Chaillan entreprend de moderniser ce qui peut l’être. Avec son équipe, il crée ce qu’on appelle des containers informatiques qui permettent d’isoler des éléments de logiciels pour faciliter les modifications de code informatique. Là encore, une pratique courante dans l’industrie du logiciel, mais inédite au Pentagone. C’est ainsi qu’il modernise le mythique avion-espion U2 en lui ajoutant des capacités nouvelles. La méthode a permis à cet avion, dont la conception remonte à 1955, de communiquer directement avec des satellites militaires et d’embarquer des modules d’intelligence artificielle pouvant être mis à jour à distance, exactement à la façon d’une Tesla.
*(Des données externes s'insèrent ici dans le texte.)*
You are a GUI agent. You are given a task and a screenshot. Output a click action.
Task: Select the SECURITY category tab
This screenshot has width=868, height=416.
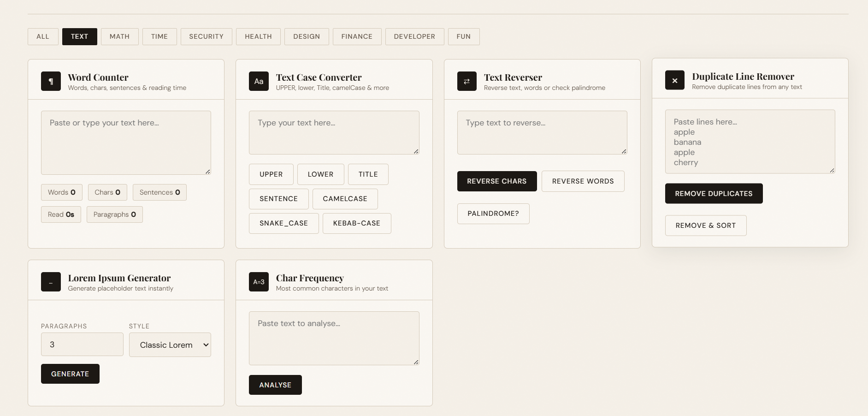click(x=206, y=36)

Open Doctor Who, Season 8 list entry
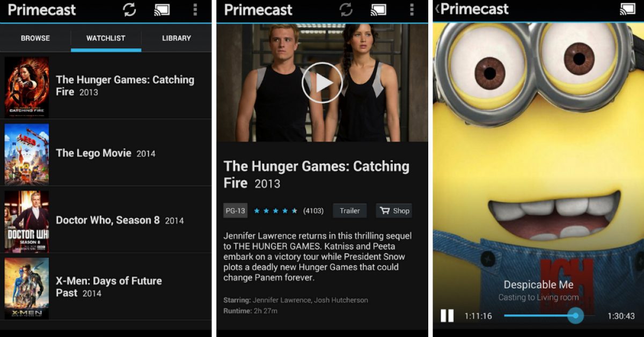tap(106, 220)
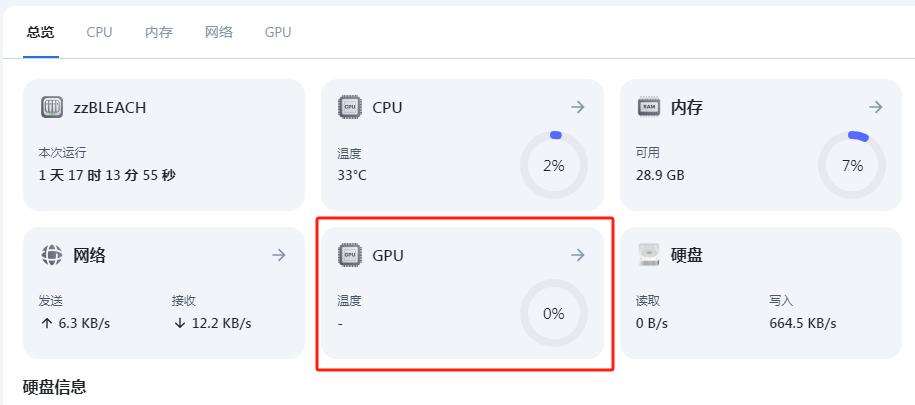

Avec SpaceX, les entreprises d’Elon Musk sont d’ailleurs la référence industrielle et culturelle pour Nicolas Chaillan. Leur rapidité d’exécution, leur agilité autant que leur gestion au cordeau sont l’antithèse de l’armée : « Au DoD, les ratios sont terribles : pour acheter un dollar de marchandise, on perd déjà 60 cents dans le processus d’acquisition ; puis, on achète en général pour 20 cents de matériel inadapté ; enfin, entre ce qui ne fonctionne pas et ce qui est en retard, on doit être sur 5 ou 10 cents de retour sur investissement sur chaque dollar dépensé. Chez SpaceX, la proportion est inverse ! »
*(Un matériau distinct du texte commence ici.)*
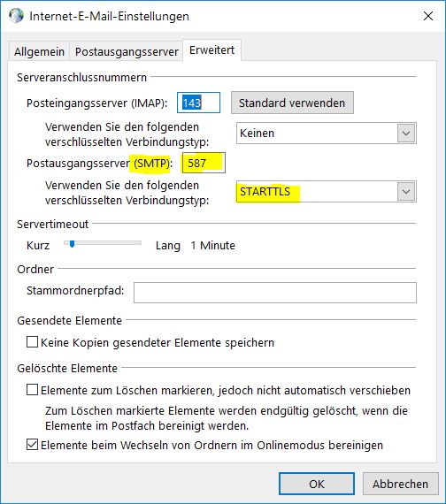Open the STARTTLS encryption combo box

pos(327,192)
La prochaine guerre contre la Chine

Chaillan est convaincu que l’affrontement avec la Chine se jouera dans deux domaines : l’intelligence artificielle et les cyberattaques. Pour lui, la Chine a d’ores et déjà un avantage considérable dont elle tirera tôt ou tard profit, d’abord en attaquant Taiwan dans les trois ans qui viennent, estime-t-il.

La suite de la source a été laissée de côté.